Литмир - Электронная Библиотека
Содержание  
A
A

В направлении Винер-Нойштадта и далее Штирии горы переходят в равнину, по которой вьется река Лайта. На склоне горы находился монастырь редемптористов[7]. Во время прогулок я часто встречался с монахами. Помню, как мне хотелось, чтобы они заговорили со мной. Но этого никогда не случалось. От этих встреч у меня оставалось какое-то неопределенное, но праздничное впечатление, которое еще долго жило во мне. Мне шел девятый год, когда во мне прочно засела идея: в задачи этих монахов входит нечто очень важное, и я должен непременно выяснить это. Таким образом, во мне снова и снова возникали вопросы, на которые не находилось ответов, и я должен был нести их в себе. Эти вопросы, касавшиеся самых различных вещей, делали меня очень одиноким.
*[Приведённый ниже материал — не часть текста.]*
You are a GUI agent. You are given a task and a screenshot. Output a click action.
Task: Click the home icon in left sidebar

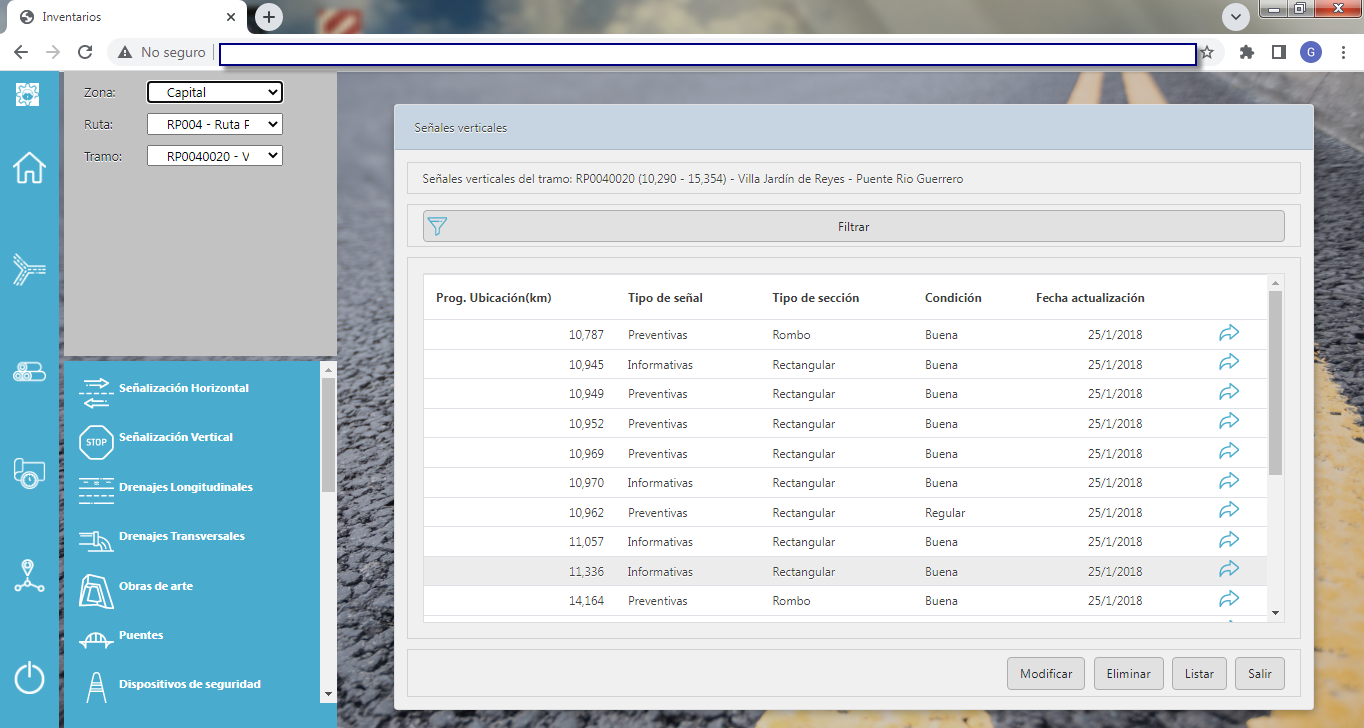(x=29, y=168)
В предгорьях Альп виднелись замки Питтен и Фросдорф. В последнем жил тогда граф Шамбор[8], который в начале семидесятых годов хотел стать королем Франции под именем Генриха V. Приоткрывшаяся передо мной частичка жизни замка Фросдорф произвела на меня весьма сильное впечатление. Граф со своей свитой часто отправлялся в путь со станции Нойдорфль. Все, что касалось этих людей, сильно привлекало мое внимание. Особенно глубокое впечатление производил на меня человек из графской свиты, у которого было одно ухо. Другое было начисто отрублено, и прикрывавшие его волосы были заплетены в косичку. Здесь я впервые узнал, что такое дуэль, ибо этот человек потерял ухо на дуэли.

В связи с Фросдорфом мне приоткрылась и частица социальной жизни. Помощник нойдорфльского учителя[9], разрешавший мне смотреть, как он работает в своей комнате, занимался составлением бесчисленных прошений о вспомоществовании, с которыми обращались к графу Шамбору жители села и окрестностей. На каждое такое прошение полагалось пособие в размере одного гульдена, из которого он имел право удерживать за свои труды шесть крейцеров. Эти деньги были очень кстати, так как за свою службу он получал в год всего пятьдесят восемь гульденов. Кроме того, ему полагался утренний кофе и обед у учителя. Еще он преподавал десятку детей во внеурочное время, в том числе и мне. За это ему причиталось еще по гульдену в месяц.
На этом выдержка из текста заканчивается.